Does that mean there could actually come a day when Augusta National gently nudges someone such as Nicklaus (six green jackets) or Palmer (four) out to pasture?
There will be no misunderstanding, Johnson said. There was ambiguity there, and we intend to make it clear. We don't know what that will be right now, but we will do something about it.
It might involve age. The British Open allows past champions to compete until they're 65, but a similar policy in Augusta would eliminate someone such as Gary Player.
The 66-year-old South African is still in excellent physical condition and shot a respectable 5-over par for two rounds last year, better than 21 others.
I'm not stopping yet, said Player, finishing up a practice round with youngsters Ernie Els, Retief Goosen and Sergio Garcia. I can still get around the course. I'm certain I will know when it's time.
Player suggested a compromise: a 36-hole senior tournament within the regular tournament. But Johnson treated the idea with disdain, and Nicklaus brushed it off as well.
You've got the greatest golf tournament in the world, he said. Why do you want to clutter it up with a bunch of old guys?
Maybe the new policy will encompass some combination of age and years without making the cut. Palmer would certainly be in the danger zone under that scenario, along with 64-year-old Charles Coody (eight straight years without playing on the weekend).
Tommy Aaron, 65, is another aging champion. Two years ago, he scored a coup for the AARP set by becoming the oldest player to make the cut. Last year, though, he shot 81 and 82.
Palmer, 72, has hearing aids in both ears, sends shots flying all over the course and bends over slowly to retrieve the ball when he finally gets it in the cup.
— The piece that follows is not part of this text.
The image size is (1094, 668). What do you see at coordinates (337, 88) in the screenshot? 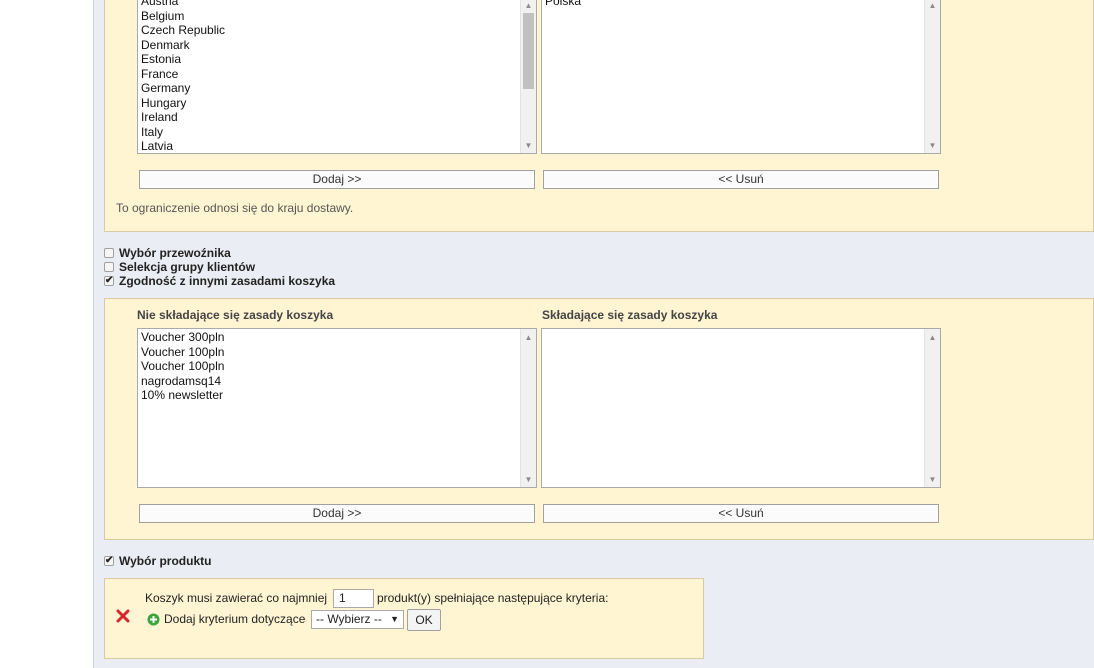
I see `country-option: Germany` at bounding box center [337, 88].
Even so, he's still an endearing figure at Augusta. He lingered close to the ropes during a practice round, stopping often to chat, pose for pictures or, as he did Tuesday, sign a ball after slicing his tee shot into the gallery.
Thousands of fans followed his every move, while hardly anyone appeared to notice that David Duval was in the same group.
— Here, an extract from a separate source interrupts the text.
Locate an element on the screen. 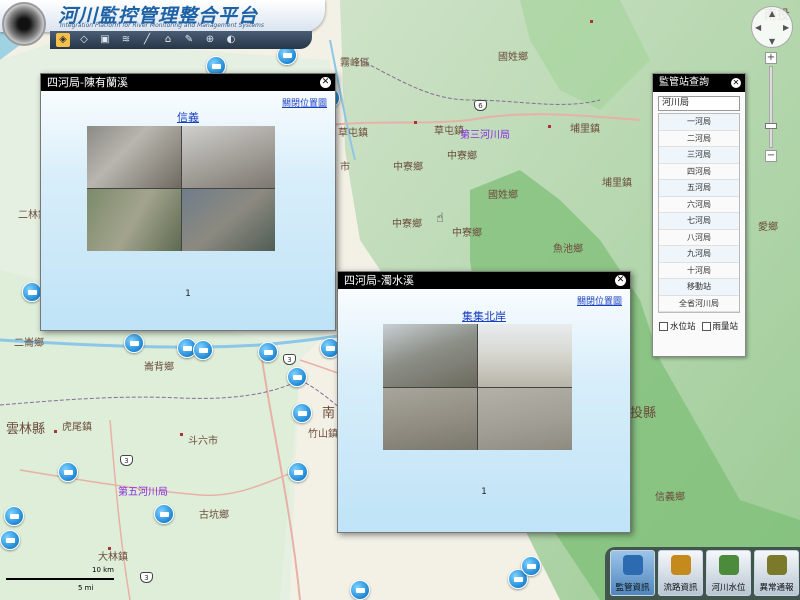  bureau-list-item: 一河局 is located at coordinates (699, 122).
One more charge, Arnie! a man yelled optimistically. Palmer smiled and gave a thumbs-up.
But he knows better than anyone that his days of competitive golf have long since passed. Palmer is approaching the 40th anniversary of the last Masters victory, which came in 1964 just a few months after President Kennedy was assassinated.
My game is short and crooked, Palmer said. Maybe I can make a few pars come Thursday and Friday.
He didn't even mention the weekend, having last made the Masters cut in 1983.
Palmer also wouldn't discuss the treatment of those who aren't here, perhaps aware of the perception that he was given a free pass because of his enormous popularity.
Certainly, Palmer doesn't want to be forced out with a letter.
I hope, he said, that I will know when it's time.